Bab 38. Cukup Satu Kepercayaan

Màu nền
Font chữ
Font size
Chiều cao dòng

Jika kau memulai sesuatu dengan keraguan, itu hanya akan membawa akhir yang tidak menyenangkan.
.
.
.

Ada rasa kecewa yang tidak dimengerti oleh Ara karena sikap Bintang padanya. Kenapa Bintang sampai sebegitunya melarang dia dekat dengan Arel?

Arel hanya sahabatnya. Apa itu kurang jelas baginya?

"Kamu kenapa sih, Ra? Dari tadi menghela napas terus," Rere menatap Ara bingung.
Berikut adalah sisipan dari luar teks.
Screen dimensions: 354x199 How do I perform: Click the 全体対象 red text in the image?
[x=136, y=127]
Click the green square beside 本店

Ara menghela napasnya lagi, lalu menyandarkan kepalanya di atas meja. Cindy dan Rere saling melempar tatapan bingung.

"Ada yang kamu pikirin?"

"... Hmm."

"Apa yang bikin kamu kepikiran? Coba cerita sama kita, siapa tahu bikin kamu plong." Rere ikut menyandarkan kepalanya di samping Ara. Sementara Cindy yang duduk di bangku depan mereka, hanya menatap sambil menopang dagu.
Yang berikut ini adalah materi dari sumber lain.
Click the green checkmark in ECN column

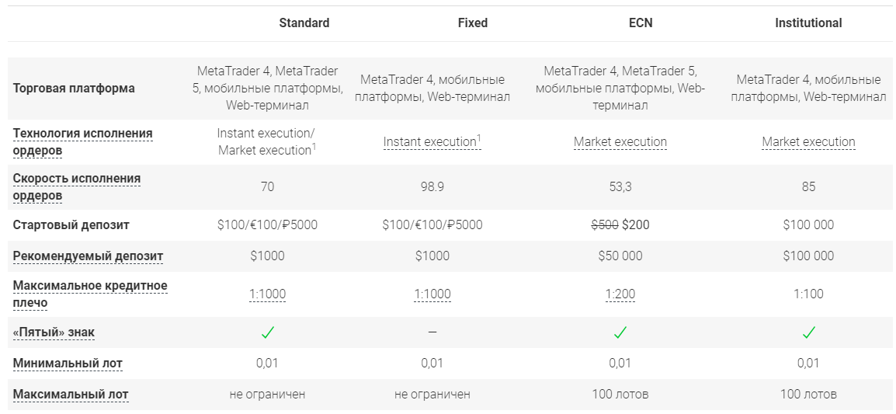(x=620, y=332)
Mereka sudah selesai mengerjakan tugas dari Pak Rafka yang tidak bisa mengajar karena ada rapat bersama dewan guru.

"Kenapa Kak Bintang sekesal itu sama Arel, ya? Dia sampe marah karena kejadian kemarin," ujar Ara lemas, pusing memikirkan kekasihnya itu.

"Itu karena dia cemburu, Ra. Udah pasti itu," jawab Rere antusias.

"Tapi 'kan Arel itu sahabat aku, Re? Kenapa cemburu sama Arel? Dia juga tahu hubunganku sama Arel sebatas itu."

"Namanya pacar, pasti cemburu kalau pasangannya dekat dengan orang lain yang lawan jenis. Wajar, sih. Aku paham sama sikapnya," jawab Cindy.

"Aku ngerti kalau misal dia cemburu, tapi kebencian dia sama Arel tuh kayak berlebihan. Padahal aku juga selalu bilang ke dia kalau mau pergi sama Arel."

"Kamu udah bicarain sama Kak Bintang?"

"Udah, malahan jadinya kita berantem. Makanya aku pusing. Aku juga takut gangguin dia, ini 'kan masa-masa Kak Bintang fokus mau ujian. Bingung...."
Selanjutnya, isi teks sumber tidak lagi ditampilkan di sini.